Transcatheter edge-to-edge repair with MitraClip G4 system compared to PASCAL system in patients with atrial functional mitral regurgitation: A propensity score-matched analysis

P. Ackermann (Leipzig)1, S. de Waha (Leipzig)1, S. Leontyev (Leipzig)1, J. Ender (Leipzig)2, A. Flo Forner (Leipzig)3, K. Fengler (Leipzig)4, S. Rosch (Mainz)5, M. Abdel-Wahab (Leipzig)4, C. Wolff (Leipzig)4, P. Lurz (Mainz)5, H. Thiele (Leipzig)4, P. Kiefer (Leipzig)1, M. A. Borger (Leipzig)1, T. Kister (Leipzig)4, T. Noack (Leipzig)1
1Herzzentrum Leipzig - Universität Leipzig Universitätsklinik für Herzchirurgie Leipzig, Deutschland; 2Herzzentrum Leipzig / Klinik für Anästhesie Leipzig, Deutschland; 3Herzzentrum Leipzig - Universität Leipzig Leipzig, Deutschland; 4Herzzentrum Leipzig - Universität Leipzig Klinik für Innere Medizin/Kardiologie Leipzig, Deutschland; 5Universitätsmedizin der Johannes Gutenberg-Universität Mainz Kardiologie 1, Zentrum für Kardiologie Mainz, Deutschland

Background Mitral valve transcatheter edge-to-edge repair (M-TEER) is an established treatment option for patients with severe symptomatic functional mitral regurgitation (FMR) at high or prohibitive surgical risk. Differences in FMR etiology may influence procedural and clinical outcomes after M-TEER. Atrial FMR (aFMR) has been increasingly recognized as a distinct entity, most commonly occurring in the setting of atrial fibrillation or heart failure with preserved ejection fraction.  Unlike ventricular FMR, which results from left ventricular remodeling and papillary muscle displacement, aFMR is characterized by mitral annular dilation secondary to left atrial enlargement and atrial remodeling. Comparative data between the two most frequently used M-TEER devices in aFMR remain limited. Therefore, this study aimed to compare the efficacy of M-TEER using the MitraClip G4 and PASCAL systems in patients with aFMR.

Methods. This single-center study included all consecutive patients with severe symptomatic aFMR who underwent M-TEER with either MitraClip G4 or PASCAL between 2021 and 2023. Propensity score-matching was performed to account for baseline differences. The co-primary endpoints were mitral regurgitation (MR) grade post-procedure and at 1 year follow-up. Secondary outcomes included New York Heart Association (NYHA) class and all-cause mortality at 1 year.

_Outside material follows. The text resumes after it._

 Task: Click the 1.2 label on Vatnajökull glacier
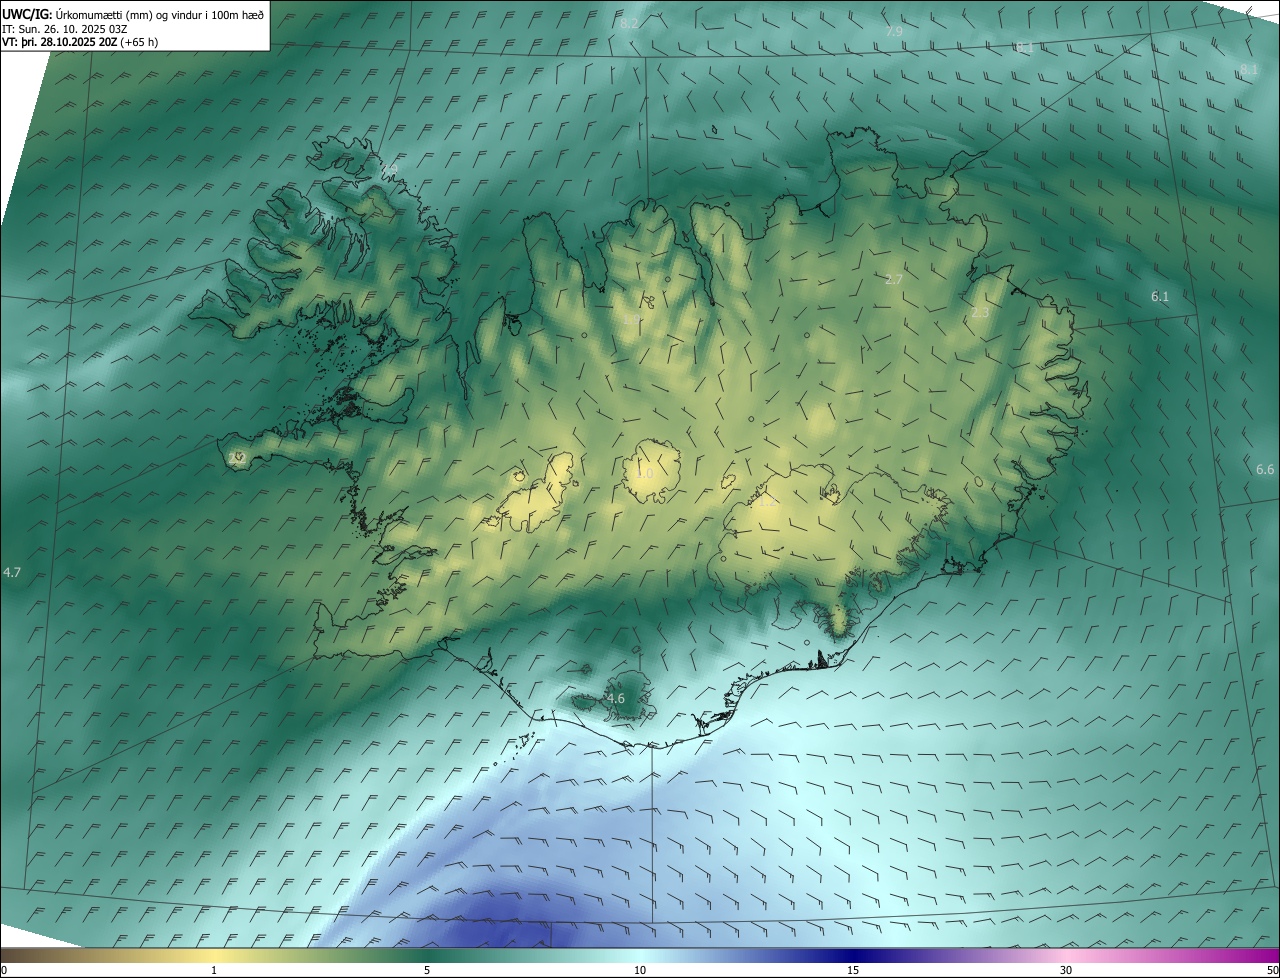pos(767,503)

Results. A total of 152 patients were included in this registry, of whom 77 (51.0%) underwent M-TEER with MitraClip G4 and 75 (49.0%) with PASCAL. Propensity score-matching yielded 100 matched pairs. Post-procedure, MR grade ≤2 was achieved in 95.9% of the MitraClip G4 group and 93.9% of the PASCAL group (p=0.17). Similarly, residual MR grade ≤2 at 1 year was observed in 87.5% versus 92.9% of patients (p=0.09). NYHA functional class improved from III/IV in 90.0% of MitraClip G4 patients and 86.0% of PASCAL patients to I/II in 39.2% and 48.2%, respectively (p=0.77). Survival at 1-year was 85.1% in the MitraClip G4 group and 93.8% in the PASCAL group (p=0.20).

Conclusions. Both the MitraClip G4 and PASCAL systems achieved high procedural success, durable MR reduction, and similar 1‑year clinical outcomes in patients with aFMR.